*** Source information Section Begins ***

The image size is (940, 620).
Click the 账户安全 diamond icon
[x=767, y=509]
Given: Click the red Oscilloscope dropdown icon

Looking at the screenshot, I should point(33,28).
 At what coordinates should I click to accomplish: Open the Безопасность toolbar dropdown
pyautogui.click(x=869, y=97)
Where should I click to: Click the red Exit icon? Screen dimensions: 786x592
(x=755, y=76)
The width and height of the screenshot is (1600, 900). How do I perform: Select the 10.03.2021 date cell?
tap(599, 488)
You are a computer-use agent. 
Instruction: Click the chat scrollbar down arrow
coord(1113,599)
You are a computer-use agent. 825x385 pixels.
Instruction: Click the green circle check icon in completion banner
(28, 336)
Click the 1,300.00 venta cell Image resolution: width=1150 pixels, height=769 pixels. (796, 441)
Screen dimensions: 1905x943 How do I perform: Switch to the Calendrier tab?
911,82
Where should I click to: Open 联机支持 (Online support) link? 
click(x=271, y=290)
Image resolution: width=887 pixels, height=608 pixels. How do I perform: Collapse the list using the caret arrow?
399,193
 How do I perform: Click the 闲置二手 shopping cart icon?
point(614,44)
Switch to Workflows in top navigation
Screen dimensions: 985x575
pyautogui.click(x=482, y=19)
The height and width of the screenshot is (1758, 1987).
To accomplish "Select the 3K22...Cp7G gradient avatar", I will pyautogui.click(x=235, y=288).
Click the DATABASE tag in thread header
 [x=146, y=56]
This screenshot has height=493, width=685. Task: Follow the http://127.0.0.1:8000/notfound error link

*** Source information Section Ends ***

» About this task
Transcribe all of the material above so that it matches the source exactly.

» Answer to this exercise
The image size is (940, 620).
Click the 账户安全 diamond icon
[x=767, y=509]
Given: Click the red Oscilloscope dropdown icon

Looking at the screenshot, I should point(33,28).
 At what coordinates should I click to accomplish: Open the Безопасность toolbar dropdown
pyautogui.click(x=869, y=97)
Where should I click to: Click the red Exit icon? Screen dimensions: 786x592
(x=755, y=76)
The width and height of the screenshot is (1600, 900). How do I perform: Select the 10.03.2021 date cell?
tap(599, 488)
You are a computer-use agent. 
Instruction: Click the chat scrollbar down arrow
coord(1113,599)
You are a computer-use agent. 825x385 pixels.
Instruction: Click the green circle check icon in completion banner
(28, 336)
Click the 1,300.00 venta cell Image resolution: width=1150 pixels, height=769 pixels. (796, 441)
Screen dimensions: 1905x943 How do I perform: Switch to the Calendrier tab?
911,82
Where should I click to: Open 联机支持 (Online support) link? 
click(x=271, y=290)
Image resolution: width=887 pixels, height=608 pixels. How do I perform: Collapse the list using the caret arrow?
399,193
 How do I perform: Click the 闲置二手 shopping cart icon?
point(614,44)
Switch to Workflows in top navigation
Screen dimensions: 985x575
pyautogui.click(x=482, y=19)
The height and width of the screenshot is (1758, 1987).
To accomplish "Select the 3K22...Cp7G gradient avatar", I will pyautogui.click(x=235, y=288).
Click the DATABASE tag in thread header
 [x=146, y=56]
This screenshot has height=493, width=685. Task: Follow the http://127.0.0.1:8000/notfound error link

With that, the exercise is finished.